# Extracto seleccionado
⟨

Hoy es el día del Señor, y sigo acompañando el caminar de un grupo de peregrinos. Ayer estuvimos en Garabandal, donde se celebra el segundo Congreso Internacional sobre las apariciones de la Virgen, ocurridas aquí entre 1961 y 1965. Con este motivo, esta mañana tuve una breve ponencia sobre la primera frase del primer mensaje de María, pronunciado el 18 de octubre de 1962, hace exactamente sesenta y tres años. La frase que comenté fue: “Tenemos que hacer muchos sacrificios, mucha penitencia”. A partir de esas palabras quise reflexionar sobre su sentido más profundo y su actualidad para nosotros hoy.
El hombre moderno hace sacrificios… pero por motivos muy extraños. Se impone renuncias y esfuerzos que tienen el aspecto exterior de la penitencia, aunque carecen de su sentido sobrenatural. ¿Qué es, sino una forma de penitencia mundana, levantarse cada mañana una hora antes del amanecer, robándole tiempo al sueño, para caminar o correr por las calles todavía oscuras? ¿Qué es, sino otra penitencia mundana, someter el cuerpo a ejercicios agotadores en el gimnasio, hasta acabar cubierto de sudor y con los músculos doloridos? ¿Y el abstenerse de tantos alimentos, renunciando al pan, al vino, al azúcar o a la carne, siguiendo las modas dietéticas del momento, sin verdadera necesidad terapéutica? ¿Y el aceptar el cansancio y el estrés de jornadas interminables de trabajo solo por prosperar o mantener una imagen exterior? ¿Y el permitir dolorosas e innecesarias heridas en el cuerpo para lucir un tatuaje del que más tarde, quizá, uno se arrepiente? Todos ellos son sacrificios que no redimen, esfuerzos que no abren el corazón a la gracia. No buscan agradar a Dios, sino exaltarse a sí mismos. Son sacrificios que pueden incluso servir al hombre para endiosarse más, cultivando su soberbia y su vanidad. No son, pues, verdadera penitencia.

⟩

# Objetivo de la tarea
Reproduzca literalmente, del texto sobre la penitencia, el tramo desde "Hoy es el día" hasta "para nosotros hoy.".

# Datos proporcionados
⟨

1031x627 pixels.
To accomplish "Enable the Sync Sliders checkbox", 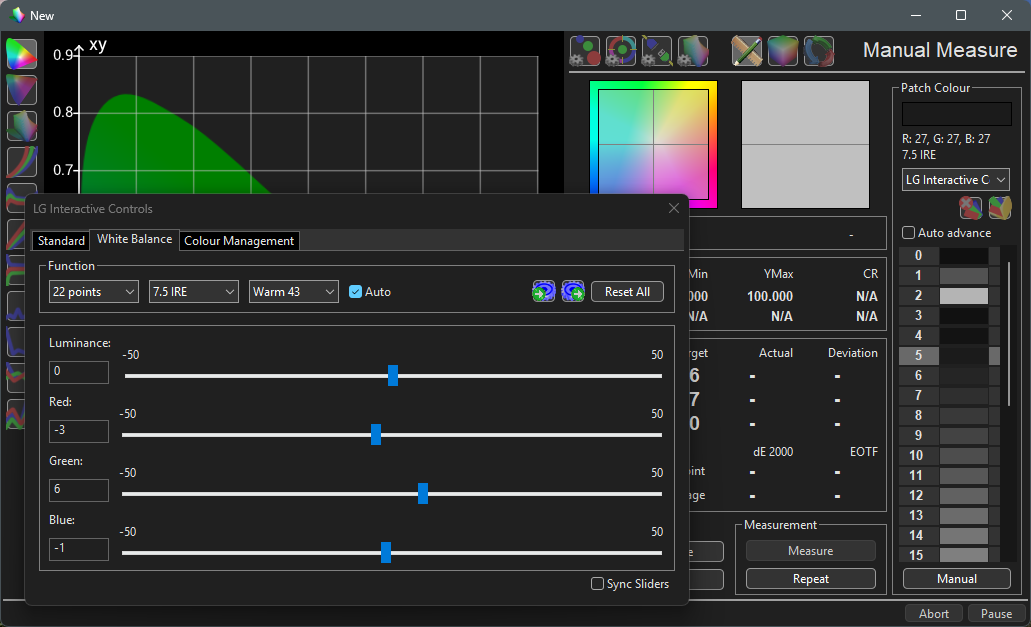I will [597, 584].
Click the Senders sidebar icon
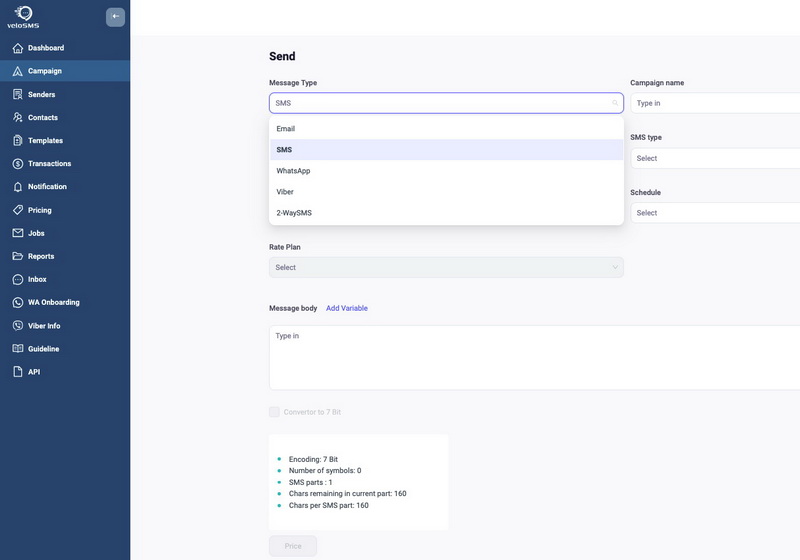800x560 pixels. pos(18,94)
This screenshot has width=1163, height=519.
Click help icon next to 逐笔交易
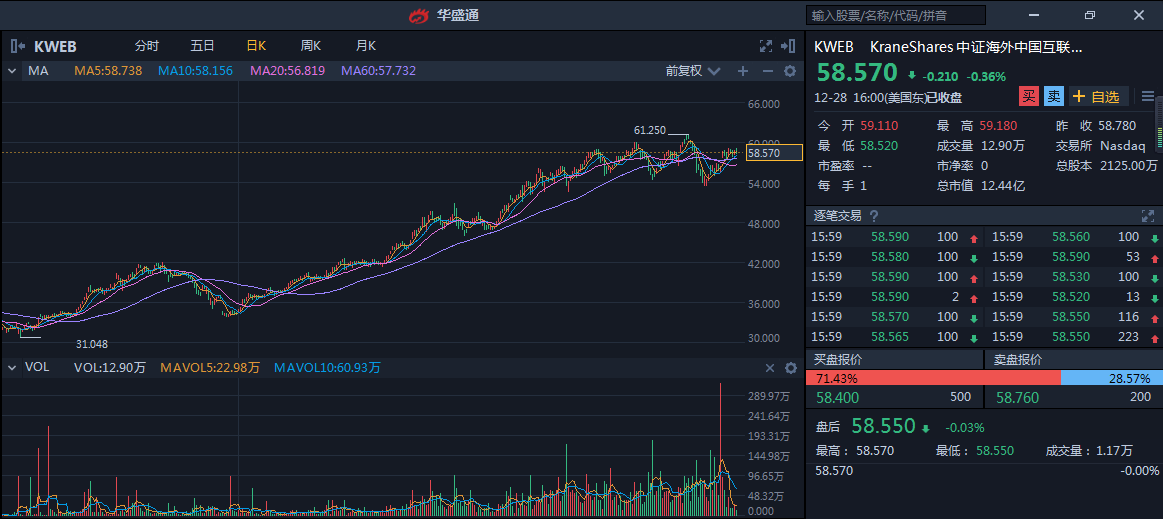click(874, 216)
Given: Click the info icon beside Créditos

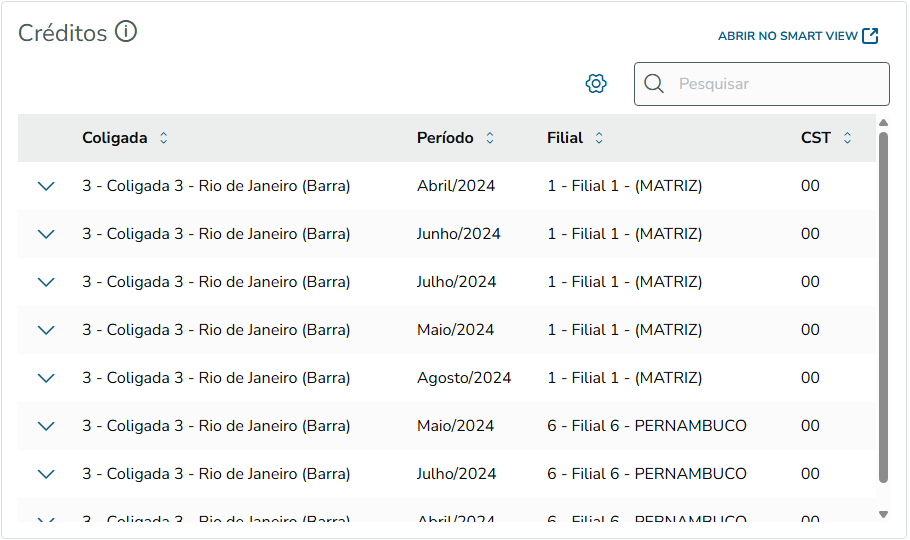Looking at the screenshot, I should [x=125, y=32].
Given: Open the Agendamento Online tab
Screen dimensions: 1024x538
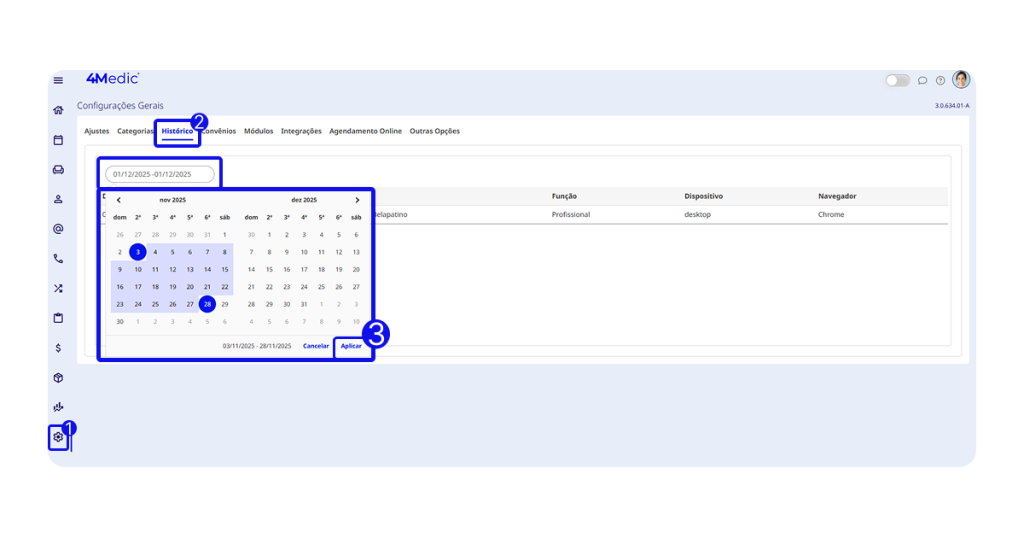Looking at the screenshot, I should pyautogui.click(x=365, y=131).
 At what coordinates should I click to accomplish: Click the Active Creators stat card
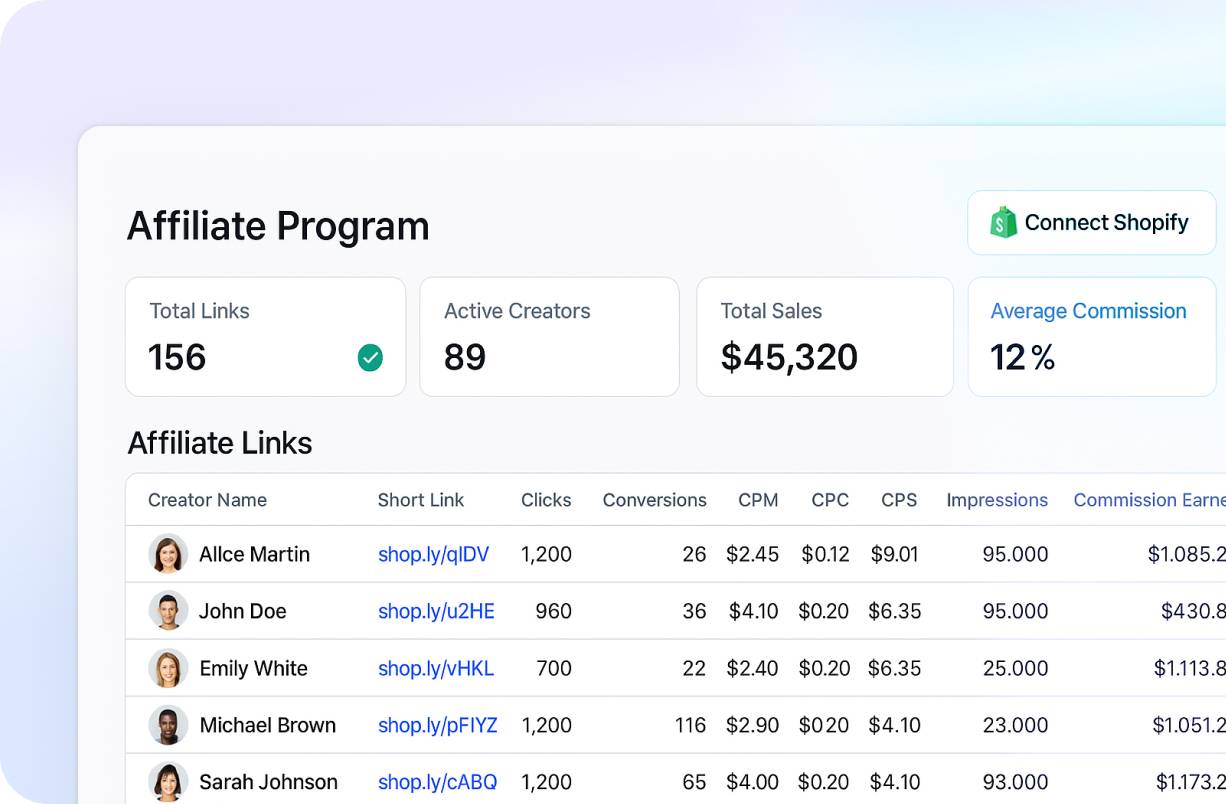click(x=549, y=337)
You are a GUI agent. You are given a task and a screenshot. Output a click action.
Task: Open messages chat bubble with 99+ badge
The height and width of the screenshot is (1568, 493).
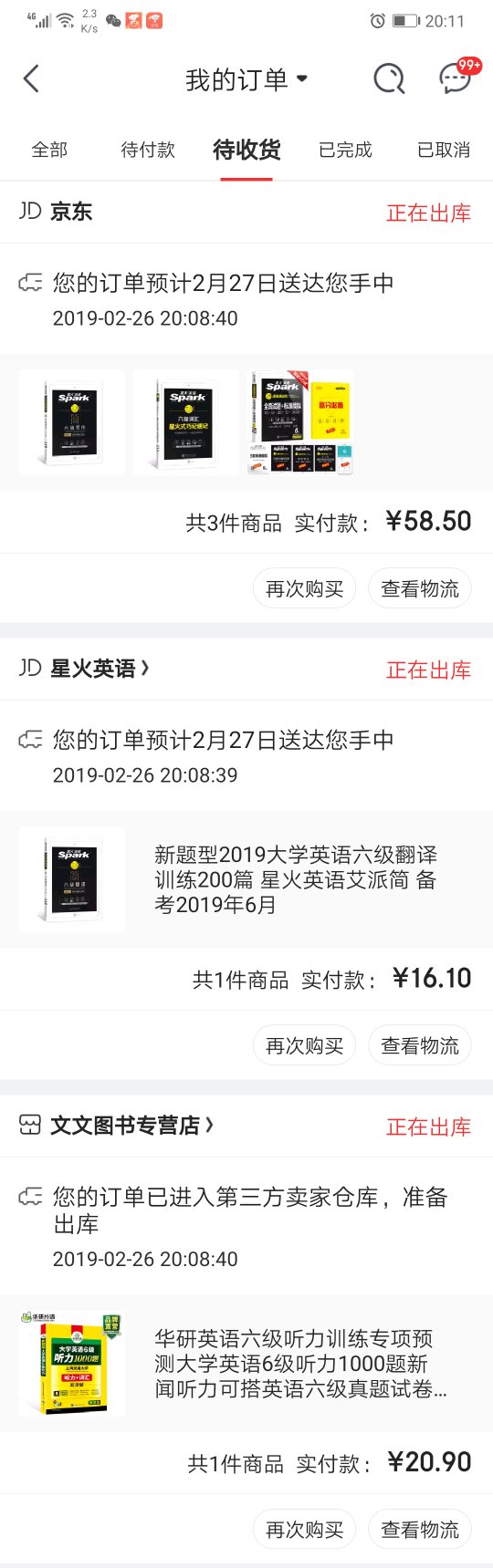[x=456, y=78]
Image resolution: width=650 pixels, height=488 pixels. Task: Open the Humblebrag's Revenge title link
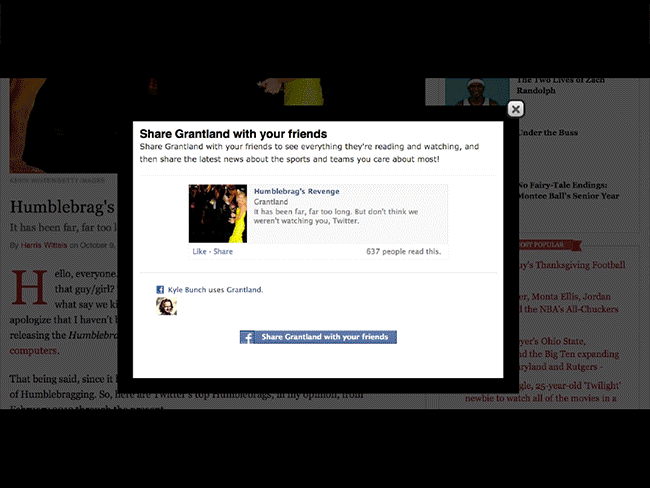(297, 190)
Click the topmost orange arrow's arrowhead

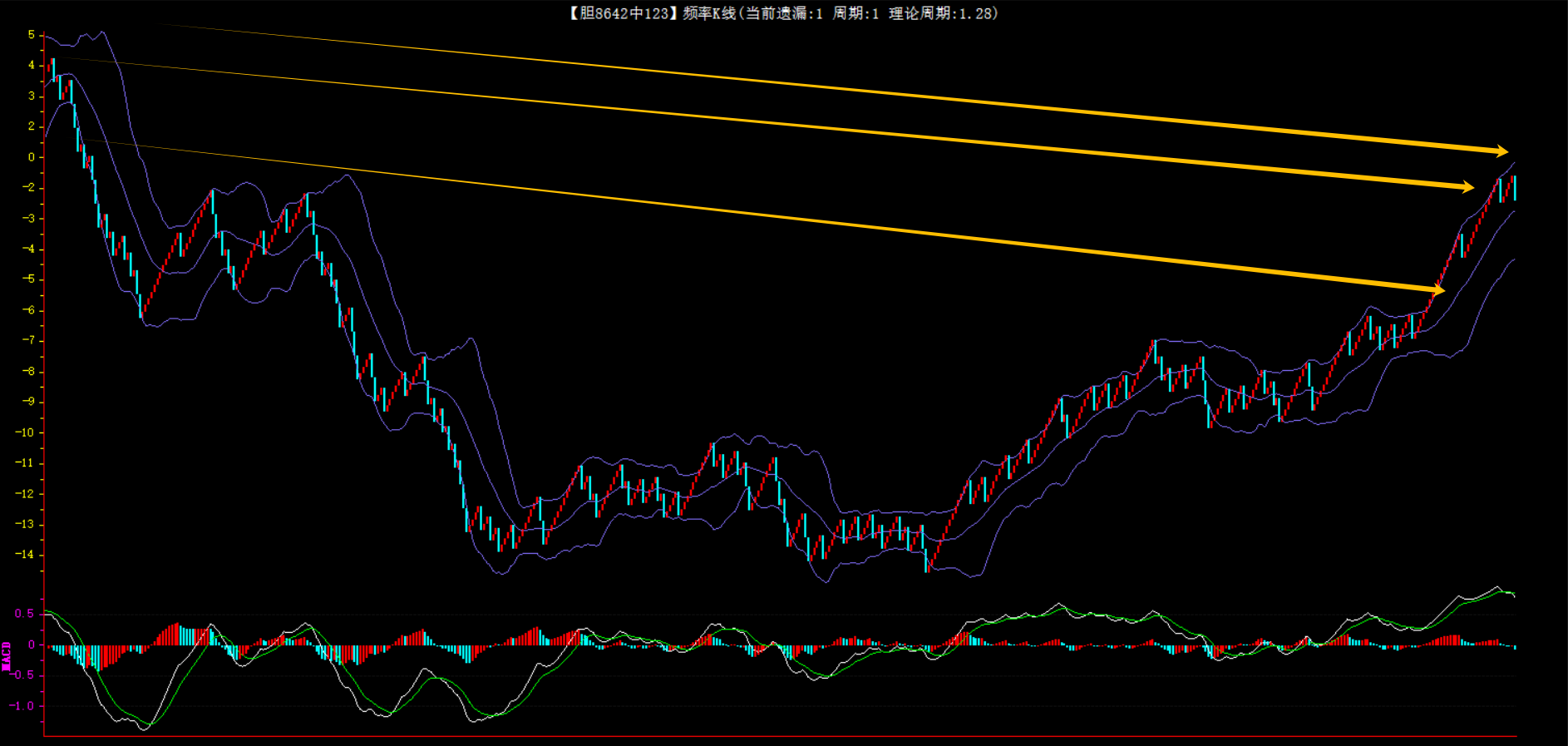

⟩

# Resultado del ejercicio
Hoy es el día del Señor, y sigo acompañando el caminar de un grupo de peregrinos. Ayer estuvimos en Garabandal, donde se celebra el segundo Congreso Internacional sobre las apariciones de la Virgen, ocurridas aquí entre 1961 y 1965. Con este motivo, esta mañana tuve una breve ponencia sobre la primera frase del primer mensaje de María, pronunciado el 18 de octubre de 1962, hace exactamente sesenta y tres años. La frase que comenté fue: “Tenemos que hacer muchos sacrificios, mucha penitencia”. A partir de esas palabras quise reflexionar sobre su sentido más profundo y su actualidad para nosotros hoy.